Fiquei me perguntando se eu estava errada em me sentir feliz por ver aquelas crianças com meu pao, fiquei me questionando se eu estava sendo muito “romantica” em aceitar a situaçao, afinal, nao deixou de ser um assalto! Mas olhando aquelas crianças, divindo e devorando o pao, sorrindo para mim, nao tive como ficar amarga. Pensei em SP, nas crianças de la que infelizmente se acabam nas drogas,muitas andam armadas com facas e canivetes, acabam se tornando criminosas....aqui isso e algo inimaginavel, mesmo com condiçoes precarias de vida tao parecidas. E acho que esse e o diferencial de Mumbai. As pessoas. E apesar de ser algo inaceitavel do nosso ponto de vista, essas pessoas aceitam, e a fe tem esse papel aqui. Por terem fe religiosa elas aceitam as condiçoes, acreditam que se estao passando por isso nessa vida e porque merecem. Por isso que elas se ajudam, so com solidariedade e que eles conseguem conviver nos slums, conseguem sobreviver.
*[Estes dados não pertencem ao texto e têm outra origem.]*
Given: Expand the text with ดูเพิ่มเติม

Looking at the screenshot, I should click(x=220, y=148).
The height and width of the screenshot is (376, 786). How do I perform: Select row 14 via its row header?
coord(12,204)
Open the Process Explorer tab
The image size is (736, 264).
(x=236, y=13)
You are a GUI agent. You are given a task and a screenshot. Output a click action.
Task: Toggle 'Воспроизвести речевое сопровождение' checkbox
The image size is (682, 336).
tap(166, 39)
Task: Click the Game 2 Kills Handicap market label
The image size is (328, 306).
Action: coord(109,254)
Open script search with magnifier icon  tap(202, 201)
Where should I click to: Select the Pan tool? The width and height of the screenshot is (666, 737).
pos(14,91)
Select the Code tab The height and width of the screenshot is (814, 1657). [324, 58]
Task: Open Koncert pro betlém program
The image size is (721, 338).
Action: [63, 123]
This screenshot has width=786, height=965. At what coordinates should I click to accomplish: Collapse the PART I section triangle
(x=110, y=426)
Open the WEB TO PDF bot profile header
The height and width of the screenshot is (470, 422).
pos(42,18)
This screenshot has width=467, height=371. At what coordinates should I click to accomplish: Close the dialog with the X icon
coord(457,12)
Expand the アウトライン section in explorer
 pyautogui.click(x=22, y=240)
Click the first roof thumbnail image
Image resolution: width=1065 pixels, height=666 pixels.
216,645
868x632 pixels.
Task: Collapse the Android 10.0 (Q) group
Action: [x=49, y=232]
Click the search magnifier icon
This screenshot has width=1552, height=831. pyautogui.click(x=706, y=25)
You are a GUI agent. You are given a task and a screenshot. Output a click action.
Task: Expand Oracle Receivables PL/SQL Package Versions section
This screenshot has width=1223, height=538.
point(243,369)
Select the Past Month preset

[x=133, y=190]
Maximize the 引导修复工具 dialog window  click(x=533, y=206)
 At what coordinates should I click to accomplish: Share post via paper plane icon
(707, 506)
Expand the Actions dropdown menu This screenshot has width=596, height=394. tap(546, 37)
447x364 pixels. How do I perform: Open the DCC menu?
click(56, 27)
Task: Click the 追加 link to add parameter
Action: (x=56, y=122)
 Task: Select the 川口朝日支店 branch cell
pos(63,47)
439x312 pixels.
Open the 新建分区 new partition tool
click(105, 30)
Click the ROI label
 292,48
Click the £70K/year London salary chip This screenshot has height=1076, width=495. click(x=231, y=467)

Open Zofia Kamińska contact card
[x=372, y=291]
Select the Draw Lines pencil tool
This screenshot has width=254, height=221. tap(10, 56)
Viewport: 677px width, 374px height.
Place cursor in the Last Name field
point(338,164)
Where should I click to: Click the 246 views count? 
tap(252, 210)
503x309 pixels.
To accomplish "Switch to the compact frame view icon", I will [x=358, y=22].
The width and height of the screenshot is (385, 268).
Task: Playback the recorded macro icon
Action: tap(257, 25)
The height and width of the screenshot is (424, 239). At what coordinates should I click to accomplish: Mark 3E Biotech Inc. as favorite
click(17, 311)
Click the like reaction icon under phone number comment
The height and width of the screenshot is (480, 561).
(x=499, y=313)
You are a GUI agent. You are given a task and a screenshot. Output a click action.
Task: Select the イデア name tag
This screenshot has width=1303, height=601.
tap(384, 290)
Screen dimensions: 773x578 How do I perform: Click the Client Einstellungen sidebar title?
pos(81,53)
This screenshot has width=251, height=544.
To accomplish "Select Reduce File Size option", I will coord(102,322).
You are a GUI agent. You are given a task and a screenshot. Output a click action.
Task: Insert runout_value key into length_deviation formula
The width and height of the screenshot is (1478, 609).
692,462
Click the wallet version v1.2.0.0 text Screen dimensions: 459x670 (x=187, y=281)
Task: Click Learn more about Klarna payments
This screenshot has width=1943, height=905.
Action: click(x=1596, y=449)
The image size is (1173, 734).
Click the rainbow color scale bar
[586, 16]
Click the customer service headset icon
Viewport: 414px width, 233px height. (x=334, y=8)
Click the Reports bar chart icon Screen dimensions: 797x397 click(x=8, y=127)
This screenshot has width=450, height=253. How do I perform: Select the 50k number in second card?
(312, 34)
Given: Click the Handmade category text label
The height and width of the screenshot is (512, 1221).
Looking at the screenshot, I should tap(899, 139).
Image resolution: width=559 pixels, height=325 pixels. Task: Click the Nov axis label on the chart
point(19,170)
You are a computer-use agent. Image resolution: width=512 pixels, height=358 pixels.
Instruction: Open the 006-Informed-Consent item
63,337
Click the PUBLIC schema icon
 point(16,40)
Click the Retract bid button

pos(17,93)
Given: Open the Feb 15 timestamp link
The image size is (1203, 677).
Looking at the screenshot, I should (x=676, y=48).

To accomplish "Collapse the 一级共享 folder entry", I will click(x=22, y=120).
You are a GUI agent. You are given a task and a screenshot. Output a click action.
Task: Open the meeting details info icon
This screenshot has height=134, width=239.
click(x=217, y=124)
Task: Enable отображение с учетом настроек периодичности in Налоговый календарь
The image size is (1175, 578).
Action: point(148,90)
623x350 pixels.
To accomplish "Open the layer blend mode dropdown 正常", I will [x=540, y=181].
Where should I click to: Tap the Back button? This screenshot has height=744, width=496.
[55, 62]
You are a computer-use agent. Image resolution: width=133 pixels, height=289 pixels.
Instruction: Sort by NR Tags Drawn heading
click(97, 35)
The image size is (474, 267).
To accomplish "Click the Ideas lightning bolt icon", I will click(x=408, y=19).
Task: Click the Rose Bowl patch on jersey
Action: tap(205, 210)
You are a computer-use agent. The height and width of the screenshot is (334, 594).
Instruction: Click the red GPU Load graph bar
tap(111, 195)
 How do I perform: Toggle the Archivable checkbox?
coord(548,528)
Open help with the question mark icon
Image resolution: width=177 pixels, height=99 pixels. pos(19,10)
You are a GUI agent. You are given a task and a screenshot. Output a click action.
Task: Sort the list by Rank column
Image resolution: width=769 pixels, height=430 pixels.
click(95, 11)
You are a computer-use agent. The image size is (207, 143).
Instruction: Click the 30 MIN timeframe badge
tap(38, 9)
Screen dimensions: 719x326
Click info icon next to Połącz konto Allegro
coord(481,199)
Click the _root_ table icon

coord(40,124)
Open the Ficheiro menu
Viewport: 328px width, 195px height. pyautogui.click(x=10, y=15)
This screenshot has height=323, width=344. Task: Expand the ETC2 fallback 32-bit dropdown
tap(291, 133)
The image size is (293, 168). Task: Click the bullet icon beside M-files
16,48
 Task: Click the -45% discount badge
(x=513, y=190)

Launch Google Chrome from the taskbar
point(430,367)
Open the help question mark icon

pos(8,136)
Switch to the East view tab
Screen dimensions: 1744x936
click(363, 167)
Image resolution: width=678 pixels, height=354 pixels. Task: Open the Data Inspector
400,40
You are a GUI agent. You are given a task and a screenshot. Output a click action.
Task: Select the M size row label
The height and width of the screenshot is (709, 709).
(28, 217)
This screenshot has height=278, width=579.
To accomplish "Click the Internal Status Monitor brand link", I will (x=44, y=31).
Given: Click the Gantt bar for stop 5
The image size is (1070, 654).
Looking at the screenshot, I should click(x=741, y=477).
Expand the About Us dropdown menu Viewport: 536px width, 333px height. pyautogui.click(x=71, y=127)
Nao consegui tirar a imagem daquelas crianças da minha cabeça...fiquei o dia inteiro ouvindo aqueles gritinhos de felicidade.E e isso que faz eu ficar fascinada por Mumbai. As pessoas. E como meu amigo disse, Mumbai te faz sentir um amor, mas um amor ativo, pois apesar de voce observar e sentir a felicidade dessas pessoas voce entende que a realidade delas e cruel, que elas merecem mais do que isso, que elas nao precisam viver assim, e isso te provoca, te instiga, te faz querer mudar. Nao e um amor cego... mas e um sentimento que te traz uma inquietaçao profunda.